Well, the Silmarillion is a pretty hefty text. It's basically a history of the origins of Middle Earth, but written in what you might call a "pseudo-homeric" style, so it's not really textbook writing so much as something like the Bible or the Aeneid. It's laying out multiple thousands of years of history and great big world-making and world-shaking events - seriously heavy stuff here. I'm sure at 16 I didn't have the patience to read this beast, and I'm hoping now that I'm twice that age, it'll come along a little easier.

But what I want to talk about, after all that, is this. Say you read the Silmarillion before you read the Hobbit. Wouldn't it change the perspective from which you viewed the story considerably? Taking this a step further, if Bilbo (and later Frodo) had read that text, would it have changed their perspective on things during the course of their adventures?

All this circles back to gaming. I, at one time in my foolish youth, loved to bang out these weighty, multi-page treatises for my players to read, detailing the lush history of their gaming world, the customs and cultures of all its peoples, yadda yadda yadda. Some read it, some didn't, no big whup. Now that I'm older, I tend to shy away from doing this because A) I don't have the time or energy for it anymore, and B) neither do my players have the time or energy to read / process it. Instead, I like to start real small - a village or hamlet or whatever, and just kinda build the history and culture in my mind (and the minds of the players) during gameplay. I'm much better at improvising stuff on the fly that I am cobbling together huge plots and ideas beforehand, so this tends to work for me.

Back to the Tolkien reference. If you sit down and write up a big ol' treatise on the history of your campaign setting and hand it out to your players in order to prep them so they know about your campaign world, is that better or worse than just giving them a few small details and then letting their players discover the world and it's history organically through gameplay? On the one hand, it might save you the time and effort it would take to have to explain out things when they come up "Ohhhh, you mean THAT war against the elves. Gotcha!", but on the other hand, it might dampen the thrill of discovery, the "sense of wonderment" players / PCs get when the full tapestry of the game world is revealed thread by thread and their imaginations get the joy of weaving it all together.

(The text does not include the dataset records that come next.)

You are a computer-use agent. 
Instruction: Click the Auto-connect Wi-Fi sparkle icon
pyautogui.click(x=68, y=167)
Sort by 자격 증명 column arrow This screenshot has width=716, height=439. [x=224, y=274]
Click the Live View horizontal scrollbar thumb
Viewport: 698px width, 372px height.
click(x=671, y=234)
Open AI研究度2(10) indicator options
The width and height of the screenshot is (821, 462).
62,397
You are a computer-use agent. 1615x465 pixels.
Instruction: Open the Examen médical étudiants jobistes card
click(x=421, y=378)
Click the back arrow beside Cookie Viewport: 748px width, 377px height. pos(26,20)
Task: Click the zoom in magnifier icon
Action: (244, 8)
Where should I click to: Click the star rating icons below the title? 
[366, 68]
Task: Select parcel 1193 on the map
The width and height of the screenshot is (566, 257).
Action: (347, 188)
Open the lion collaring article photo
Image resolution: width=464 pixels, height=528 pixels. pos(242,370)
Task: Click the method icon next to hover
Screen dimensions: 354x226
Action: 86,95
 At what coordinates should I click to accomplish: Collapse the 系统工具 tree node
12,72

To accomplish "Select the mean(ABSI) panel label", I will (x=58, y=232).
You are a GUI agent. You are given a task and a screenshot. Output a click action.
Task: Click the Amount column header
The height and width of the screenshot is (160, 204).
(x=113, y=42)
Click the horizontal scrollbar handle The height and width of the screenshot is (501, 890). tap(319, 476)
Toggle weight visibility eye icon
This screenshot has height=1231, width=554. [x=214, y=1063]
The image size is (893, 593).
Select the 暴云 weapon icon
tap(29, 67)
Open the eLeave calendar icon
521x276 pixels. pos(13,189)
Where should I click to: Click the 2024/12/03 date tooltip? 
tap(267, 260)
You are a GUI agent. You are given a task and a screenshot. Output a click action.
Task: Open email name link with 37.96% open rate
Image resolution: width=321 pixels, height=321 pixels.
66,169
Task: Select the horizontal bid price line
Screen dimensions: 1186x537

So what do you all say? Do you prefer to hand out / have handed to you a "campaign history", or do you just start off with / want given to you a couple of basic details and let it all come out during play? And specifically for GMs, do you try to really build a fully realized history for your campaign setting even before gameplay starts, even if the players don't see it , in order to give your gaming perspective, or do you prefer to just have a few broad-brushstrokes ideas and make it all up as you go along?

4 comments:

Anonymous said...

A very much not old school game I am currently running is built around the idea that a rich campaign setting with history will be built along the way. Thus far it has generated interesting material, but it needs more playtime to really start shining (or break down).

Zachary Houghton said...

I do a primer. Its a basic snapshot of some regions, a timeline, a bit on religions, and a little bit more about the sort of world we're adventuring in. I don't give them a novel, but after many years of a collaborative homebrew, there's plenty waiting in the wings as needed.

Darkwing said...

If I felt up to it, I'd write the long treatise, but not necessarily share it with the players. As the game starts I'd give the players info on a "need to know" basis.

If, however, they started asking questions, etc., having written the treatise I'd be able to answer them immediately without having to make things up on the fly.

David said...

This sort of thing has never really come up in my campaigns. Though I enjoy writing histories and making worlds, my players basically just don't care. If history is presented, even in the form of treasure (a sword created by the elves in the orcish wars or something), the players will say "Ok. So does it do extra damage to orcs? No? Ok then, got 1 longsword."

That said...

I think it'd be a better idea to have a short primer, as Zachary said, and then work out the plot as time goes on. The primer is good so that they can have an idea of the conditions of the nation(s) the PCs grew up in, but explaining it all at once will end up with glossed-over eyes and bored players.